Consequently, these tumor stroma-targeted anticancer therapies need to be redesigned or new therapeutic strategies proposed. A more reasonable therapeutic strategy is the application of an external stimulus applied periodically to host cells population. This may be modelled by taking the applied dose as a (periodic) function of time, or equivalently taking ${\beta }_x$ and ${\beta }_y$ periodical functions of time.

Host cells population under a periodic external perturbation with constant effect

As a first approximation we will assume that ${\beta }_x(t,x,y)={\beta }_x$ and ${\beta }_y(t,x,y)={\beta }_y$ are constant, and that the dose $D(t)=D(1-\cos (\omega t)$ is applied periodically. In such a case, the LV equations reduce to

$$\dot{x}=r_{x}x(1-{\displaystyle \frac{x}{K_x}})-{\alpha }_{xy}xy-D(1-\cos (\omega t)){\beta }_x,$$ (25)

$$\dot{y}=r_{y}y(1-{\displaystyle \frac{y}{K_y}})-{\alpha }_{yx}yx-D(1-\cos (\omega t)){\beta }_y.$$ (26)

Moreover, we will consider here the case where the external stimulus applied periodically affects only the host cells, with ${\beta }_y<0$. Then, the system of Eqs (25), (26), reduces to

$$\dot{x}=r_{x}x(1-{\displaystyle \frac{x}{K_x}})-{\alpha }_{xy}xy,$$ (27)
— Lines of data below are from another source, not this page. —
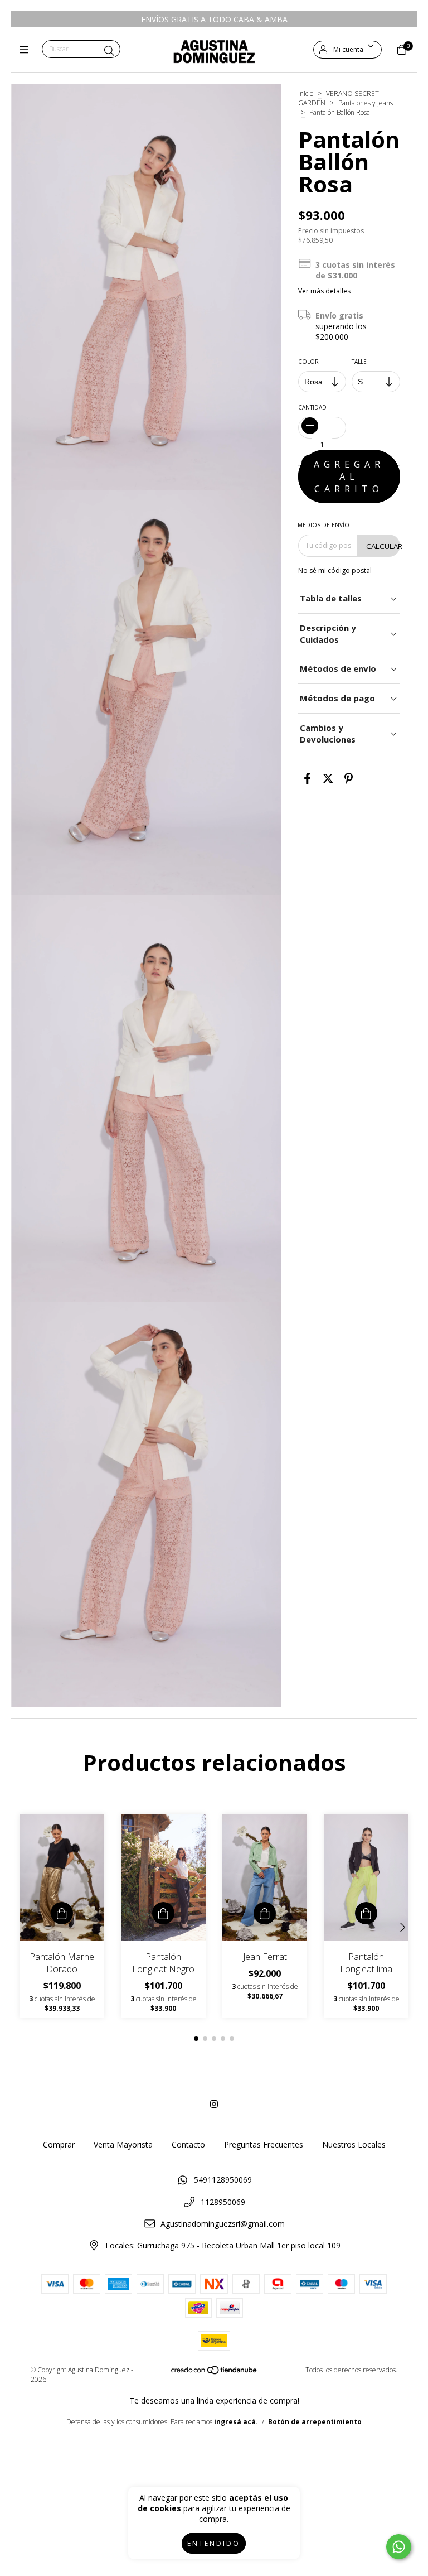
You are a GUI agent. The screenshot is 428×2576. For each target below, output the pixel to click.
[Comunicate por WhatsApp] (398, 2546)
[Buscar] (109, 51)
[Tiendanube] (214, 2372)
$$\dot{y}=r_{y}y(1-{\displaystyle \frac{y}{K_y}})-{\alpha }_{yx}xy+D|{\beta }_y|(1-\cos (\omega t)).$$ (28)

An analytical study is not easy, so simulations are performed by numerically integrating these systems of differential equations for Regime IV. A limit cycle is observed around the position where Q₃ was located (see Fig 4a)). The oscillations of periodically forced systems synchronize to the driving term and the amplitude of oscillations decreases with the increase of the frequency ω (these occurs in a certain range of ω around the characteristic frequency Ω (Eq (17)) of the unperturbed system) [36,37], as it is shown in Fig 4b) and 4d). For higher values of ω the limit cycle becomes becomes very small and in the limit when ω tends to infinity, it tends to an attractor (see Fig 4e) and 4f)).

Fig 4. System on regime IV under a periodic perturbation, in original coordinates: a) limit cycle for $\mathit{\omega }\mathit{~}\mathit{\Omega }$; b) solutions for $\mathit{\omega }\mathbf{=}\mathbf{1}\mathbf{/}\mathbf{14}$; c) limit cycle for $\mathit{\omega }\mathbf{=}\mathbf{6}$; d) solutions for $\mathit{\omega }\mathbf{=}\mathbf{6}$; e) non-chaotic attractor for $\mathit{\omega }\mathbf{\gg }\mathit{\Omega }$; f) solutions for $\mathit{\omega }\mathbf{=}\mathbf{60}$.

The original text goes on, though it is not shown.